§ **Texte à examiner**:
La gestion des masques au cœur des interrogations
Beaucoup de questions ont en effet tourné autour des masques, « au cœur des interrogations de nos concitoyens et des soignants », selon Éric Ciotti, député LR des Alpes maritimes et rapporteur de la commission. Interrogé en particulier sur les recommandations formulées en mars par la DGS selon lesquelles les masques pour le grand public n'avaient « pas de sens » à être portés « pour les personnes non contaminées », le Pr Salomon a répondu : « Avant de savoir on ne sait pas. Nous avons toujours suivi les recommandations internationales », notamment de l'OMS, a-t-il assuré, accusé par Jean-Christophe Lagarde (UDI) de « mensonge d'État » à ce sujet.

[Entrées de données recueillies]

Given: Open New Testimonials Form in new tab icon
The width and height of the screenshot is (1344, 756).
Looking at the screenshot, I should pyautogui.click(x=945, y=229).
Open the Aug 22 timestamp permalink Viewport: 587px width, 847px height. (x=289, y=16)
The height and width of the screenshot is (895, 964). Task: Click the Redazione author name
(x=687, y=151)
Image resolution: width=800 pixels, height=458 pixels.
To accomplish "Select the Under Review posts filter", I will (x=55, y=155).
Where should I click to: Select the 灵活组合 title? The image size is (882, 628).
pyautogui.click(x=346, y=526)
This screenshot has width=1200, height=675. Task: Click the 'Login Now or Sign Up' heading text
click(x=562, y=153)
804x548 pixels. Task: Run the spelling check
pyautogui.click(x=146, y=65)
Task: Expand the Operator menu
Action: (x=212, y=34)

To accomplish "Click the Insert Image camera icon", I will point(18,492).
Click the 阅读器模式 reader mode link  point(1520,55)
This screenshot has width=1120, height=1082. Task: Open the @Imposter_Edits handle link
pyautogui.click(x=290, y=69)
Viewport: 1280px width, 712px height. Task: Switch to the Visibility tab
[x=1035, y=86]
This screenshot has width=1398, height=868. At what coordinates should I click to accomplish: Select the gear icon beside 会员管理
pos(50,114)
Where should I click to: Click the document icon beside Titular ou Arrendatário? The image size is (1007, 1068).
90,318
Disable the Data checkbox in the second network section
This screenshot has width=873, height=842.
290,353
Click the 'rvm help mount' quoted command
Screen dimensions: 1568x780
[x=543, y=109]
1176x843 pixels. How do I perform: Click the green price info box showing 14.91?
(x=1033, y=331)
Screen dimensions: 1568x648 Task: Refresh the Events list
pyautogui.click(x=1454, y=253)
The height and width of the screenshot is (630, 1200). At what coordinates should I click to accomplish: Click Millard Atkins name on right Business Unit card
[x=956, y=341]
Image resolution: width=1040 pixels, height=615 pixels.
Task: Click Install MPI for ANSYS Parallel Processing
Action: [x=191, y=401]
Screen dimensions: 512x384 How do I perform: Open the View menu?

§ **Consigne**:
Répondez à ces questions à partir du texte sur la gestion des masques :
(a) Quelles fonctions le texte attribue-t-il à Éric Ciotti ?
(b) D'après les recommandations de la DGS formulées en mars, pour quelles personnes le port du masque grand public n'avait-il « pas de sens » ?
(c) De quoi Jean-Christophe Lagarde a-t-il accusé le Pr Salomon ?

§ **Réponse attendue**:
(a) Député LR des Alpes maritimes et rapporteur de la commission.
(b) Les personnes non contaminées.
(c) De « mensonge d'État ».